*Instructions to follow*
Begin with the first line of the listing and quote every line through the one containing "Напівфабрикати (896, 396)"; give only those lines.

*Material to process*
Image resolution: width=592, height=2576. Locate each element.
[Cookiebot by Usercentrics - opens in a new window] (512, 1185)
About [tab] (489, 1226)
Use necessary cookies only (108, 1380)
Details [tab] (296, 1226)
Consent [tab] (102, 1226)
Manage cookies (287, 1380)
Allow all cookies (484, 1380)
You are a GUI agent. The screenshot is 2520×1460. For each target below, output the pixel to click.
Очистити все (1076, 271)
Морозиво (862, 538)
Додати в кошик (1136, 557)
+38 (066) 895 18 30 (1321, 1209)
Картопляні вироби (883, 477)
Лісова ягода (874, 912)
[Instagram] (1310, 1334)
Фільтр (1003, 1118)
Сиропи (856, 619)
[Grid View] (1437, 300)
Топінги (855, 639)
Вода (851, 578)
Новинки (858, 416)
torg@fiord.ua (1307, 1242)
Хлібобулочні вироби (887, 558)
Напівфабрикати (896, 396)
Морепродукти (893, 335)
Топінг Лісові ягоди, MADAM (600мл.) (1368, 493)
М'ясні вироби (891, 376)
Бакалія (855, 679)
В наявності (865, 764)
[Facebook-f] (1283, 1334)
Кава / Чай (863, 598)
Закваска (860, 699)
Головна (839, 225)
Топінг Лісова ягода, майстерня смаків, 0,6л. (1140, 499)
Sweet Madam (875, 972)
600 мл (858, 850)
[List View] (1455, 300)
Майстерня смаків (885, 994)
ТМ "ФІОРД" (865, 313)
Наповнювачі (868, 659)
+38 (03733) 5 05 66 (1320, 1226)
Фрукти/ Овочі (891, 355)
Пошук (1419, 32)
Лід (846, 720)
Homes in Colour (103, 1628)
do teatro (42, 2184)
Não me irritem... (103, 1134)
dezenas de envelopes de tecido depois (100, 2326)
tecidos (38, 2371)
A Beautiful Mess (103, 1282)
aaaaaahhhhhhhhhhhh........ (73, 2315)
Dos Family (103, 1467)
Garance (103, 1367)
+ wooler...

*Output of the exercise*
Image resolution: width=592, height=2576. Locate each element.
[Cookiebot by Usercentrics - opens in a new window] (512, 1185)
About [tab] (489, 1226)
Use necessary cookies only (108, 1380)
Details [tab] (296, 1226)
Consent [tab] (102, 1226)
Manage cookies (287, 1380)
Allow all cookies (484, 1380)
You are a GUI agent. The screenshot is 2520×1460. For each target below, output the pixel to click.
Очистити все (1076, 271)
Морозиво (862, 538)
Додати в кошик (1136, 557)
+38 (066) 895 18 30 (1321, 1209)
Картопляні вироби (883, 477)
Лісова ягода (874, 912)
[Instagram] (1310, 1334)
Фільтр (1003, 1118)
Сиропи (856, 619)
[Grid View] (1437, 300)
Топінги (855, 639)
Вода (851, 578)
Новинки (858, 416)
torg@fiord.ua (1307, 1242)
Хлібобулочні вироби (887, 558)
Напівфабрикати (896, 396)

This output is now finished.